Information sharing between practices and other healthcare organizations was highlighted in two studies [7, 39] as a key facilitator of the use of advanced EMR features. In one of the studies [39], PCPs who had shared technical support were more likely to have multifunctional health information technology capacity, electronically exchange patient information, and electronic patient access.

Financial incentives

One study [39] found that physicians who received or were eligible for financial incentives were more likely to be able to electronically exchange patient information with physicians outside of their practice than those not eligible for incentives. However, the study found no association between incentives and multifunctional health information capacity or patient electronic access. Another study [7] found the costs of upgrading EMR systems to be a barrier in the use of advanced EMR features and highlighted that financial support was key to overcoming this challenge.

Technical support

Study [7] highlighted that adequate technical support (e.g., vendor support, a health information technology department, or an in-house EMR “go-to person”) was a critical factor in the advanced use of EMRs because it supported the configuration of new EMR features and staff training.

Resource availability

Study [18] reported that a further barrier to the mature use of EMRs was the paucity of sources of information about EMRs available to PCPs, since vendors were usually the main source of information but were not readily available.

Policy

Policies to increase EMR use are an important factor in EMR use, which was highlighted in only one of the studies. An international study [3] found that small practices in countries that had collaborative and regional policies to increase the spread and use of health information technology had EMR usage patterns of multifunctional capacity across four domains: the generation of patient information, the generation of patient registry information, order entry management, and decision support functionality.

Discussion

Our systematic review found multiple interrelated factors that influenced the mature use of EMRs by PCPs. Five themes emerged across the 14 studies: technology, people, organization, resources, and policy. Concerns about an EMR system’s functionality, utility, ease of use, and technical reliability appeared to deter physicians from using advanced EMR features [7, 45]. As pointed out in one of the studies [43], physicians used particular EMR features more extensively when such features “fit” their main medical tasks. This key point regarding physicians perceiving a lack of fit between EMR systems and their values, priorities, and work practices was echoed in several studies [46,47,48]. This complements what was raised in a separate study [49], an evidence synthesis that concluded that the challenge of sustaining the use of technology in the healthcare field was due to the fact that many healthcare organizational processes (e.g., team-based care delivery, handovers) were immature, not standardized, and still evolving. This process immaturity makes it difficult for health information technology to support these processes [49].
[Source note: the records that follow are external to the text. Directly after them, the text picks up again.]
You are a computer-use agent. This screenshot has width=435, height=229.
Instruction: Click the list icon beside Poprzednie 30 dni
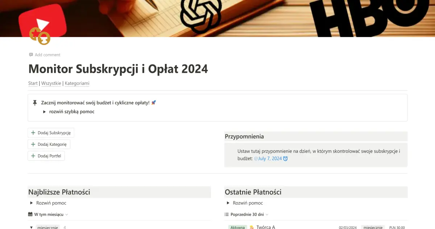pyautogui.click(x=227, y=214)
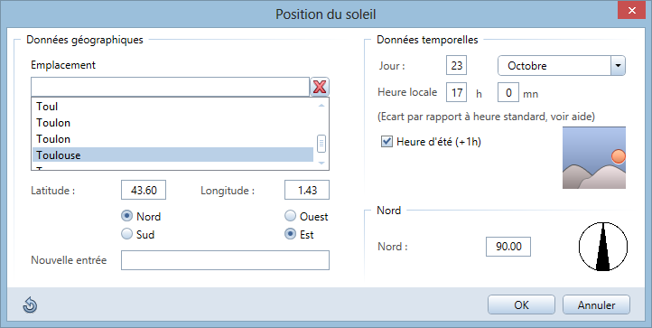The image size is (652, 328).
Task: Click the red X delete location icon
Action: click(320, 87)
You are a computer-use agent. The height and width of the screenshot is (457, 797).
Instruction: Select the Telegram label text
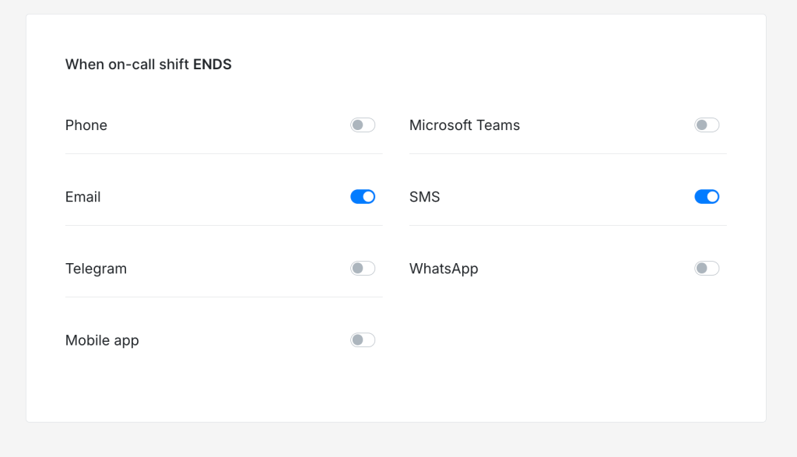(x=96, y=269)
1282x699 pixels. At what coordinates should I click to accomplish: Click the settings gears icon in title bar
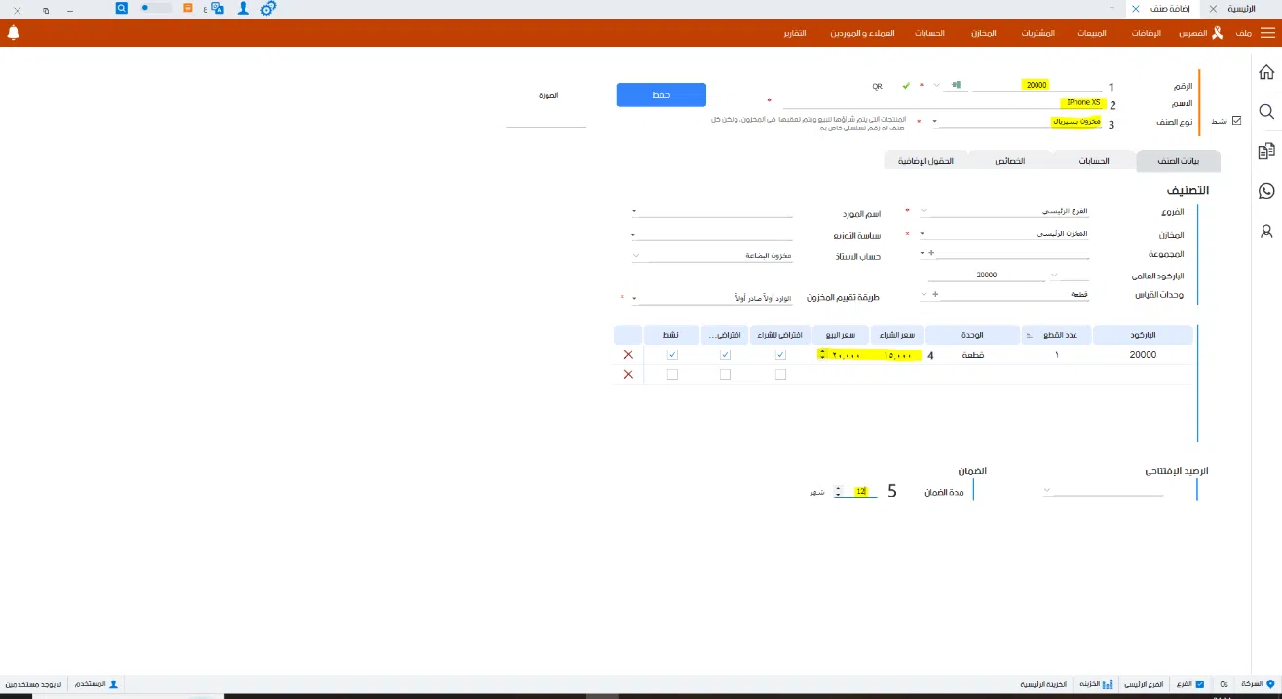tap(268, 8)
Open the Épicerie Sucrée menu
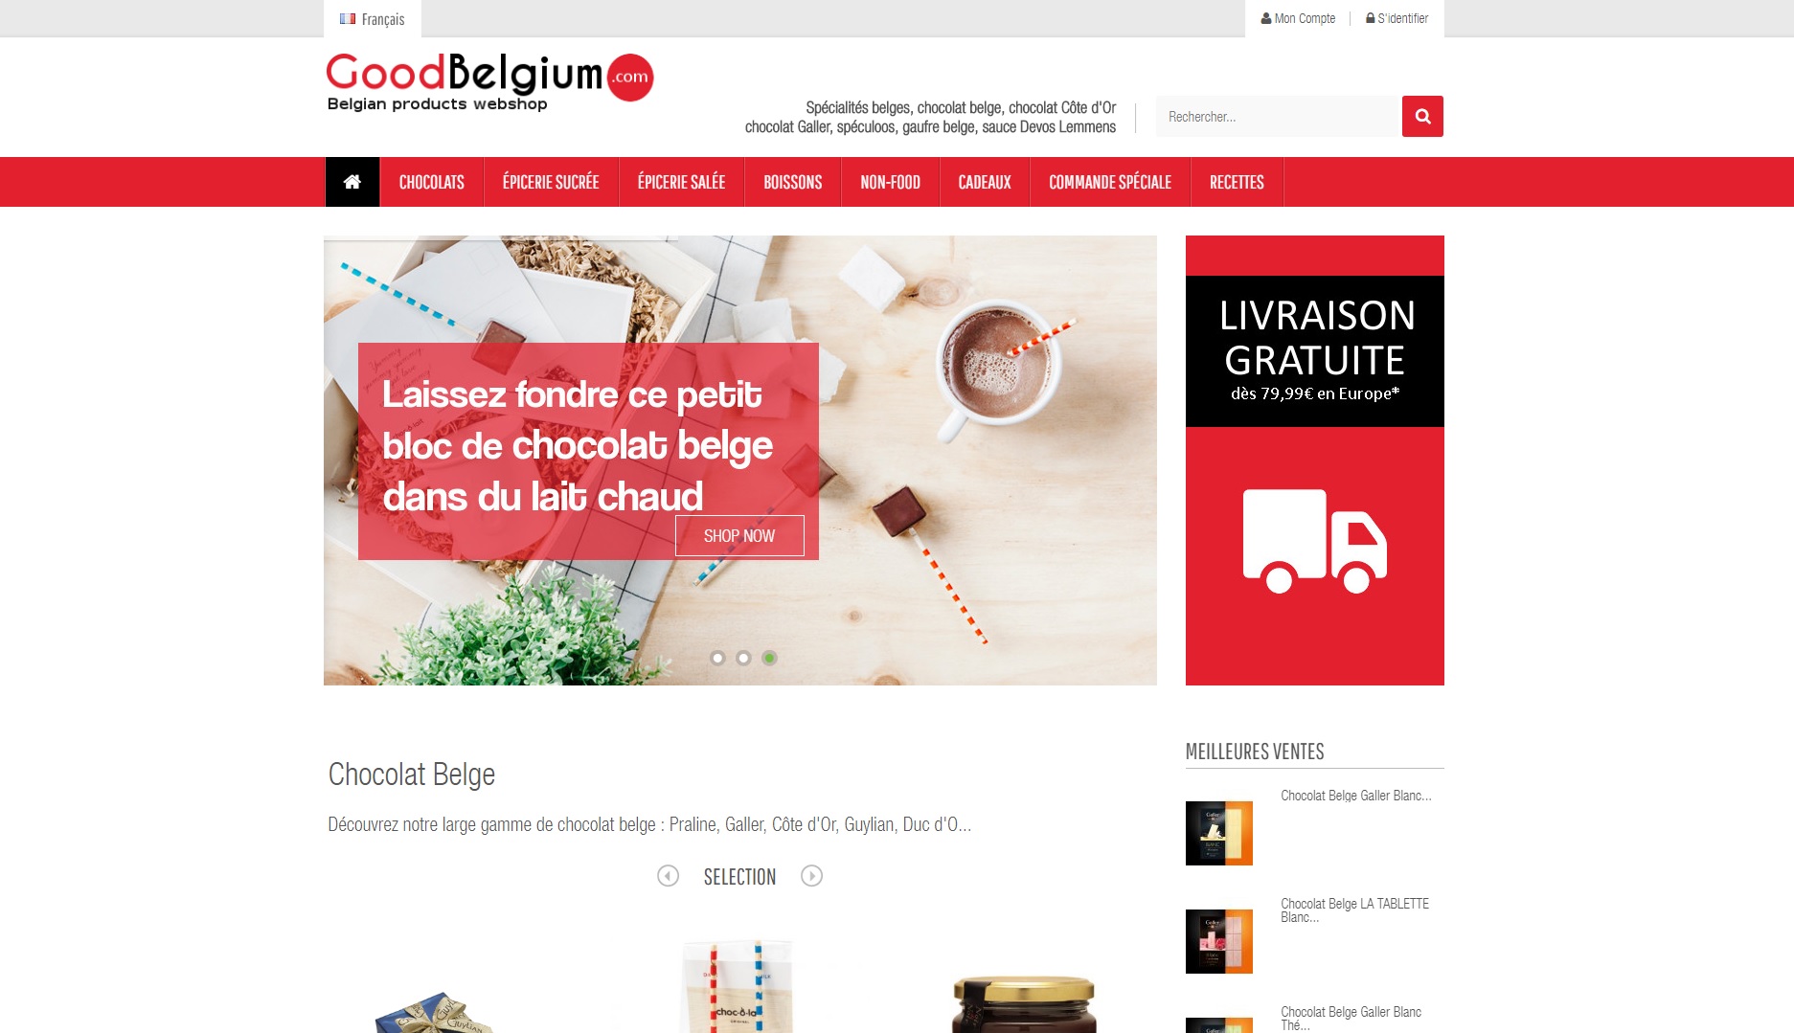This screenshot has width=1794, height=1033. click(x=551, y=182)
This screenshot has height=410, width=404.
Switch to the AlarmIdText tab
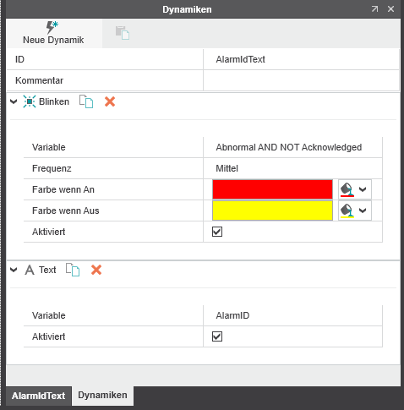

Individual factors were the most common theme influencing PCPs’ mature use of EMRs. Gender appeared to affect the mature use of EMRs [10, 41]. There was mixed evidence regarding PCPs’ EMR experience and mature EMR use. Physicians who perceived that their EMR system was easy to use, reduced their cognitive load, improved communication, improved the quality of care, enhanced patient safety, improved the clinic’s workflow, and enhanced the efficiency of physicians made the widest-ranging use of their EMRs [41, 45]. A lack of physician awareness of EMR functionality and the lack of physician readiness to learn advanced features were issues emphasized in another study [17]. Physician motivation to advance their EMR use and user satisfaction were both found to be critical factors associated with mature EMR use [16, 18, 42, 44]. Furthermore, limited physician willingness to learn more advanced EMR features [16, 18], the habitual use of performing clinical tasks using basic functions [18], and patient concerns about the impersonality of the physician entering data during a consultation [7], were factors that were also found to prevent the maturation of EMR use.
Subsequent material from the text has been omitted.